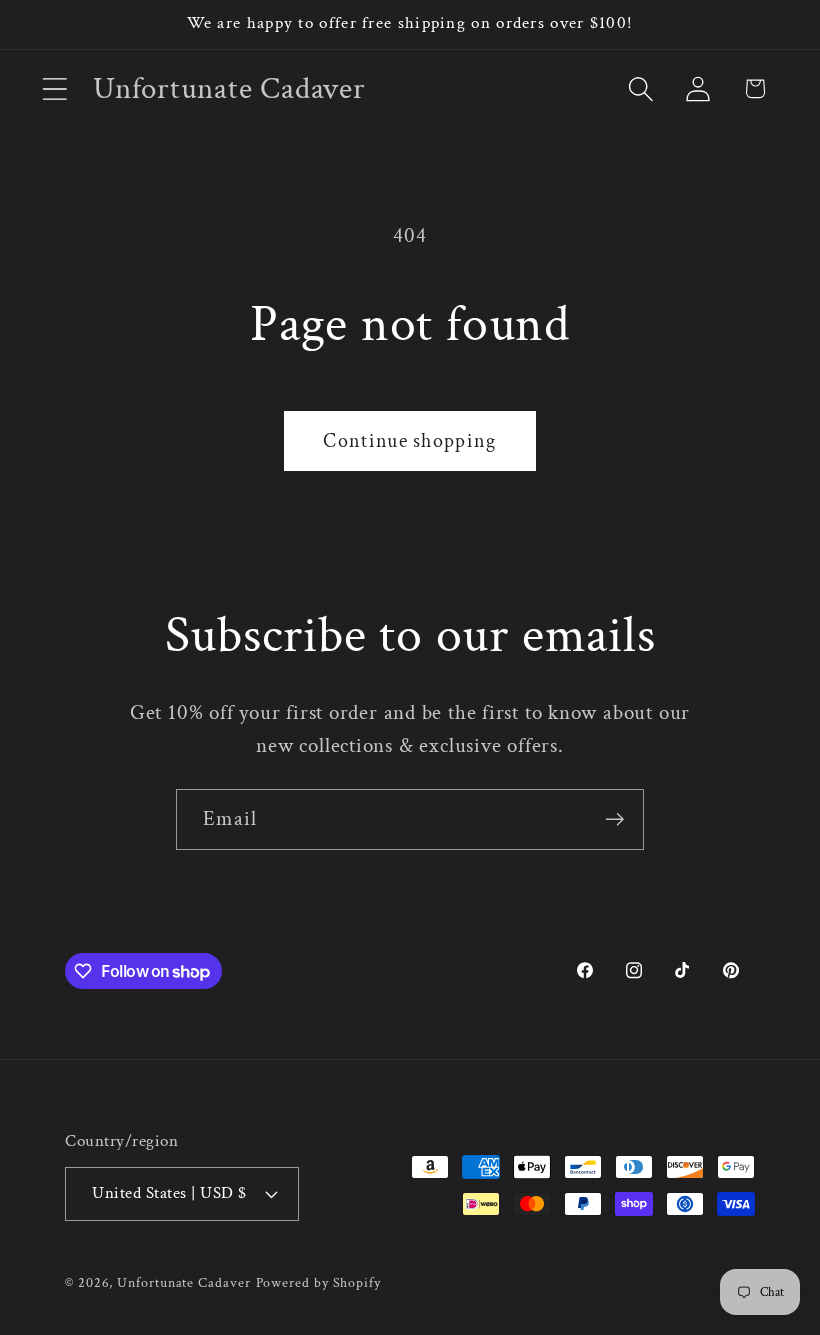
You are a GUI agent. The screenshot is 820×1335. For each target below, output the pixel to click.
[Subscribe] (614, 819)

+++

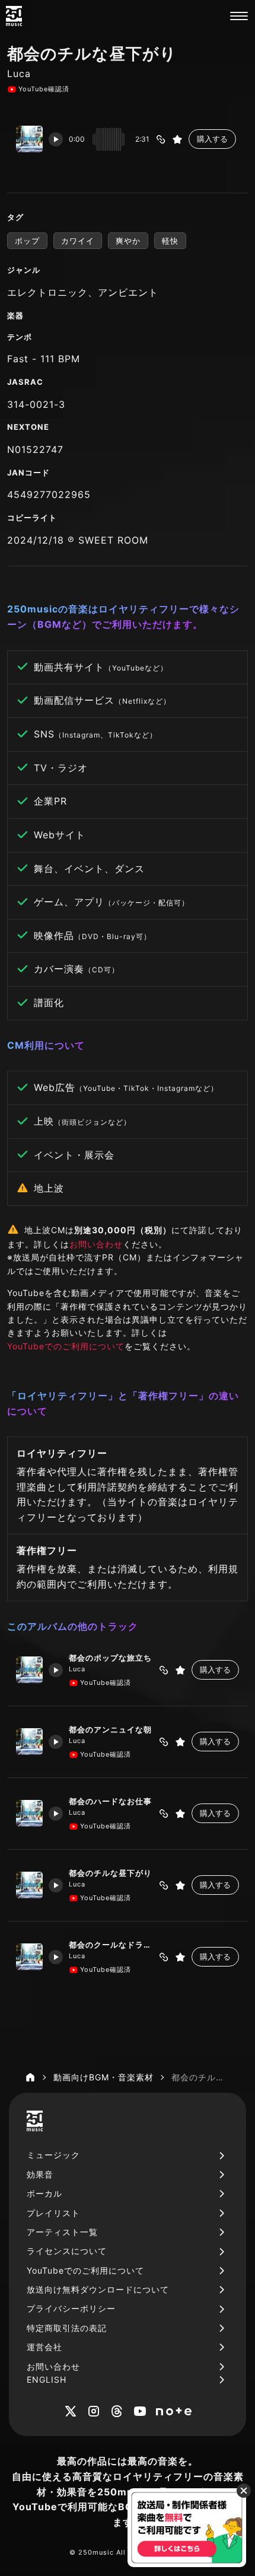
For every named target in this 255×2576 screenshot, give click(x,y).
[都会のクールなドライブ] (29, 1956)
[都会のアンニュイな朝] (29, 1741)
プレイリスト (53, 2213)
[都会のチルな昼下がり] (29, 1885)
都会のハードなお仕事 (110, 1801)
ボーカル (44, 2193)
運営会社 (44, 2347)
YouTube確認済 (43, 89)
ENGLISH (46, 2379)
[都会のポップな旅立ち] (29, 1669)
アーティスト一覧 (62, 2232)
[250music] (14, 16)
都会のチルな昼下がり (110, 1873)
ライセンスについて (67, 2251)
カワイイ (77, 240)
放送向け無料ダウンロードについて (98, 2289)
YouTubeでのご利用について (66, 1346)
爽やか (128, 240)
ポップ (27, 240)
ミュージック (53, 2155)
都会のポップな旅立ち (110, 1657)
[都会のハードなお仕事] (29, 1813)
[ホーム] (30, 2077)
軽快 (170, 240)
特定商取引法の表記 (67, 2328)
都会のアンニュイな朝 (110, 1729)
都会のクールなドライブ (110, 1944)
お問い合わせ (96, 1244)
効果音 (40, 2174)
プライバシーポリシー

+++

= The problem =
Once you reach the line with "You are a GUI" in the data above, copy it and every line after it exactly, up to and including the line with "[Subscribe] (614, 819)".

= Response to this task =
You are a GUI agent. The screenshot is 820×1335. For each target below, output the pixel to click.
[Subscribe] (614, 819)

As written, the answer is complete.